● EXERCISE
If a line in the records below contains "Select", copy that line.

● SOURCE MATERIAL
• • • • • • •
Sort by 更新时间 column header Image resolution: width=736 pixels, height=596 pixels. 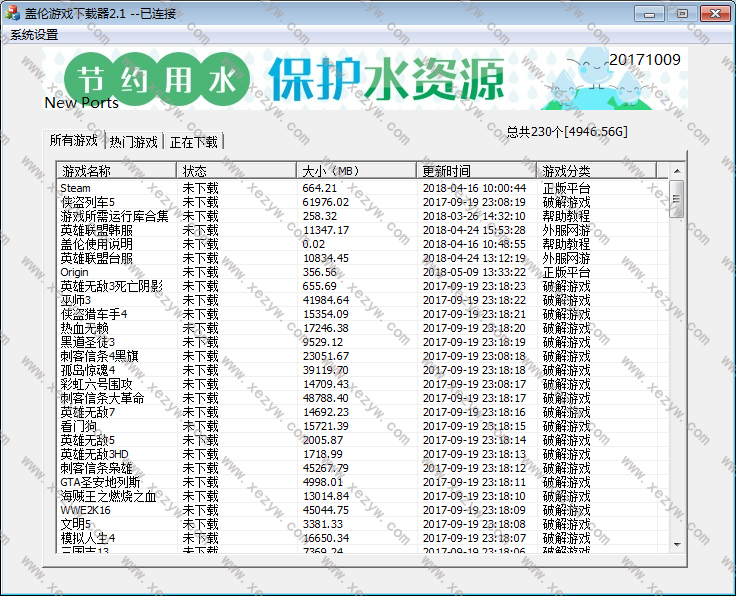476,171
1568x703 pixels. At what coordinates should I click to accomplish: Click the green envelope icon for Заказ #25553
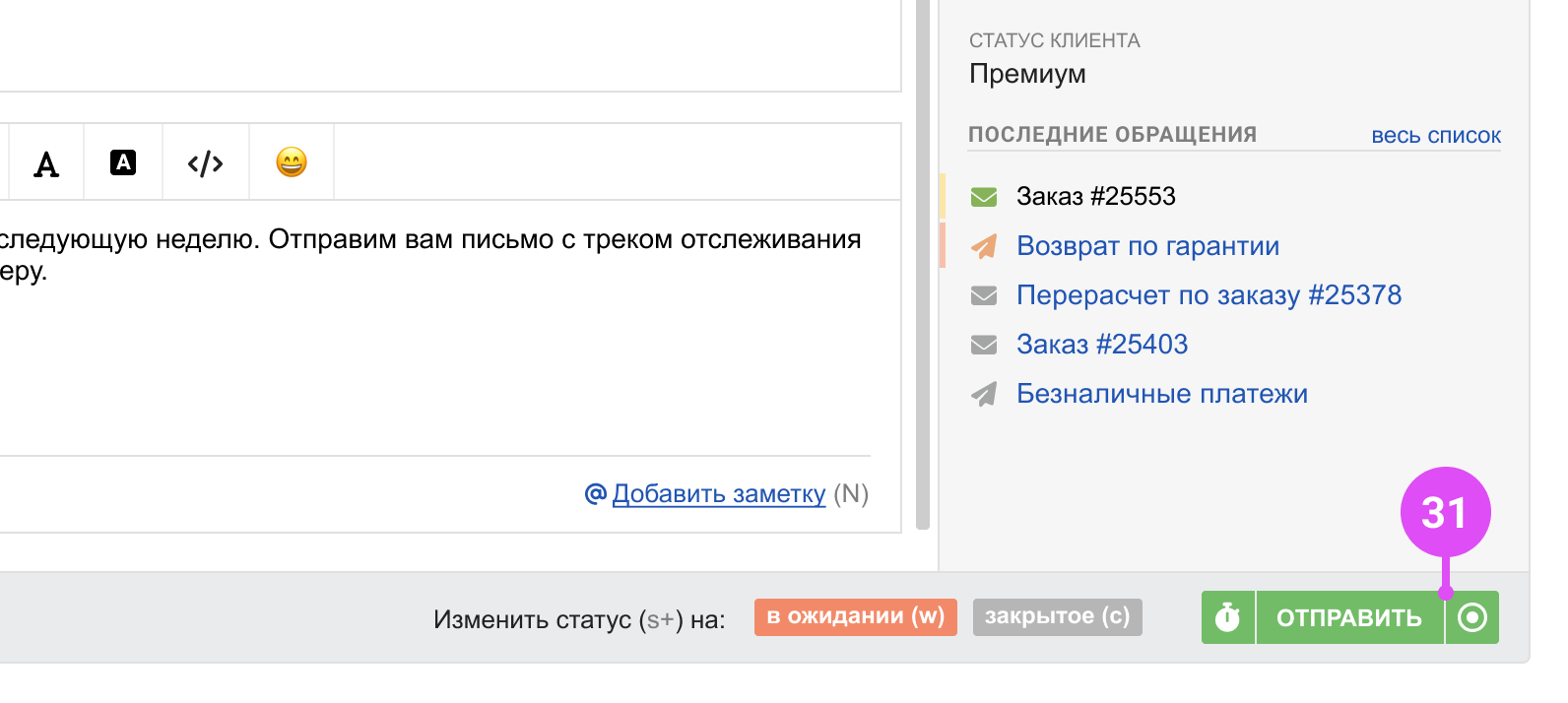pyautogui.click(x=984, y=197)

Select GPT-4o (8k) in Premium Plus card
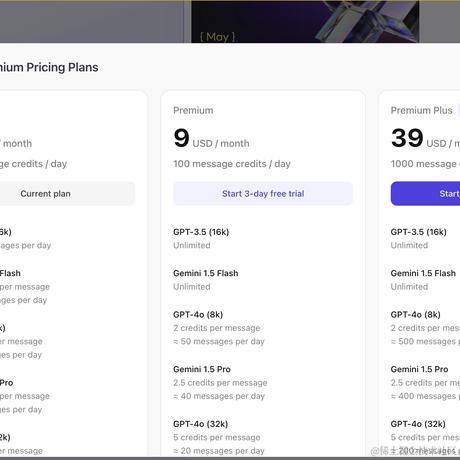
• • • • • • •
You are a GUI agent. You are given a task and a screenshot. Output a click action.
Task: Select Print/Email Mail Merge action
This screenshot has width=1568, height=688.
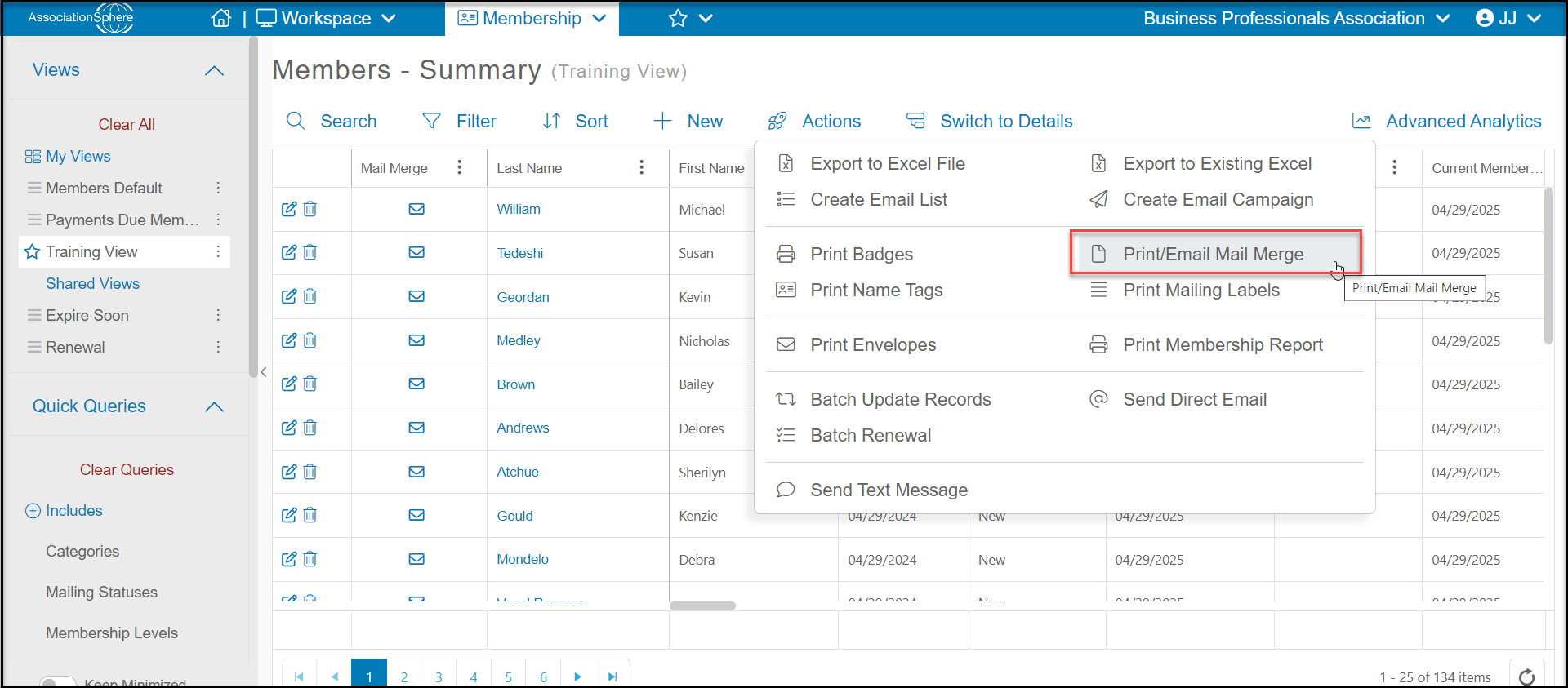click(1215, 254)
• • • • • • •
● WRITTEN REPLY
Select GPT-4o (8k) in Premium Plus card
Task: Select Print/Email Mail Merge action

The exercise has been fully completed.